◆ THE TASK: Find the lines in the records that carry the word "width". Copy each one.
[EXERCISE DATA]
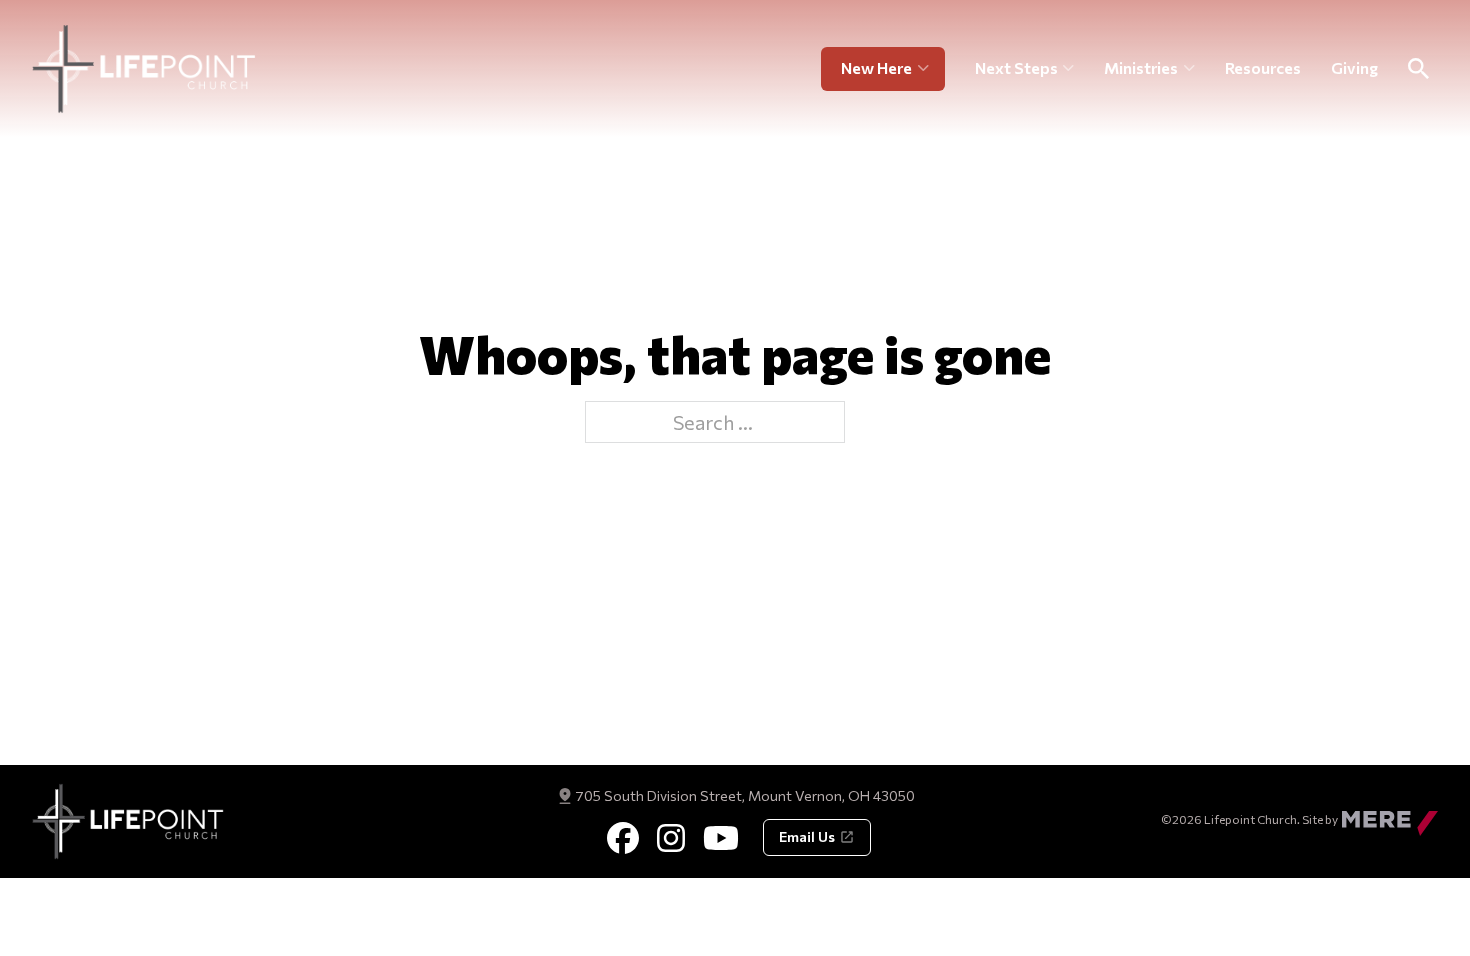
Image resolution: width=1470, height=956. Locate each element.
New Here (876, 67)
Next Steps (1016, 67)
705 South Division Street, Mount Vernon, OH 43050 (745, 795)
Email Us (807, 836)
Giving (1354, 67)
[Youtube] (721, 838)
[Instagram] (671, 838)
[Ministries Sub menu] (1189, 69)
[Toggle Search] (1418, 69)
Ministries (1141, 67)
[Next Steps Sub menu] (1068, 69)
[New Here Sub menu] (931, 69)
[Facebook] (623, 838)
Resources (1263, 67)
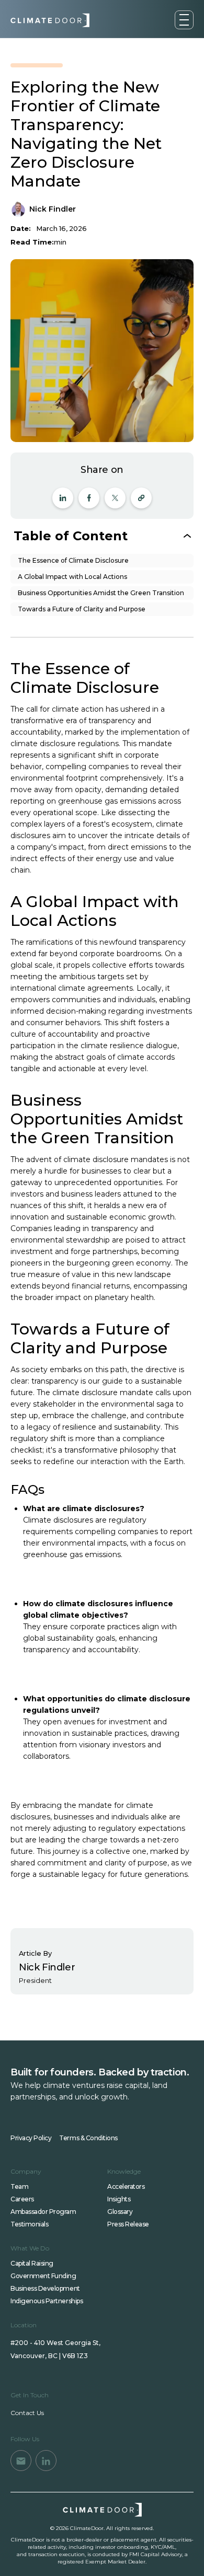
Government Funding (43, 2276)
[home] (49, 20)
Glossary (119, 2211)
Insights (118, 2199)
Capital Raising (31, 2263)
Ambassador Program (43, 2211)
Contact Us (27, 2413)
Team (19, 2186)
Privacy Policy (30, 2138)
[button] (184, 19)
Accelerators (125, 2186)
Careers (22, 2199)
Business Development (45, 2288)
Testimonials (29, 2224)
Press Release (128, 2224)
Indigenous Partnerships (46, 2301)
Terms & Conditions (88, 2138)
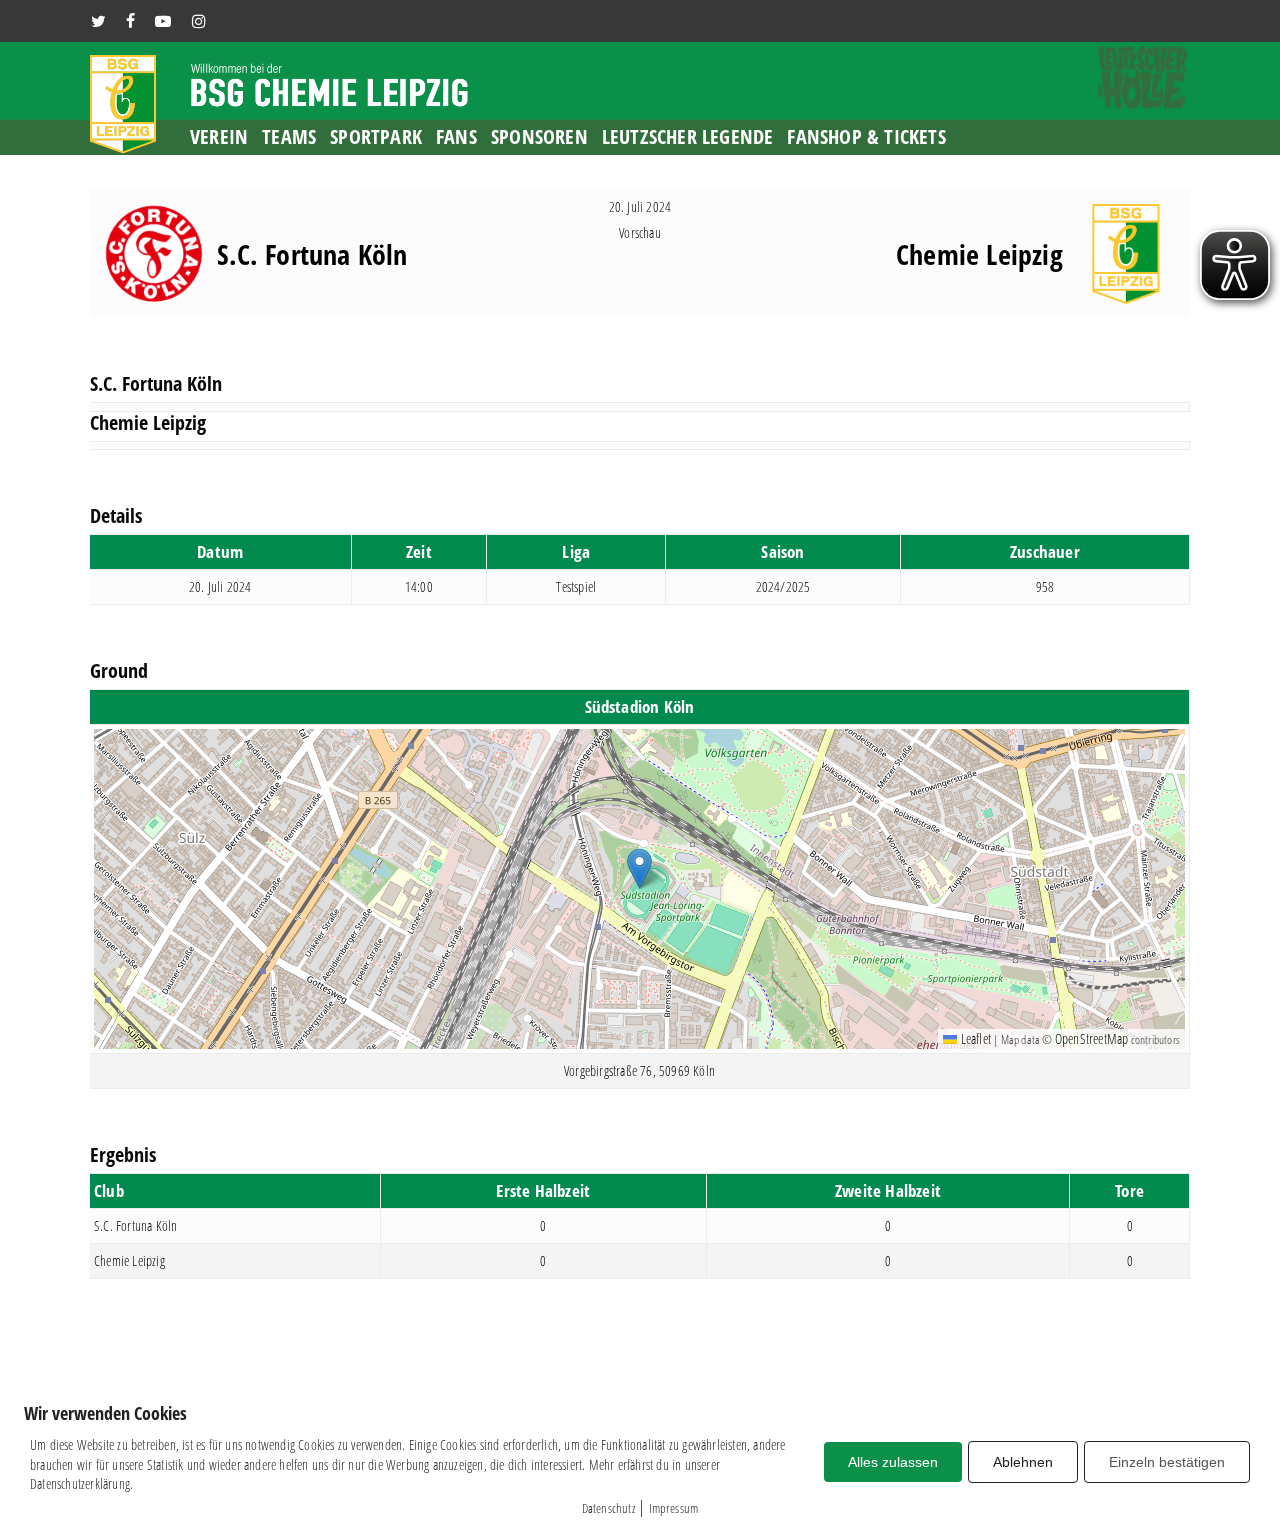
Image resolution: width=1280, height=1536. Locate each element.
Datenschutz (608, 1508)
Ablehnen (1023, 1462)
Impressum (674, 1508)
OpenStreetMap (1092, 1038)
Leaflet (974, 1038)
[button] (639, 868)
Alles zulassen (893, 1462)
[/EXERCISE DATA]
◆ PROBLEM SOLUTION:
Image resolution: width=1470, height=956. Locate each element.
Image resolution: width=1280, height=1536. Locate each element.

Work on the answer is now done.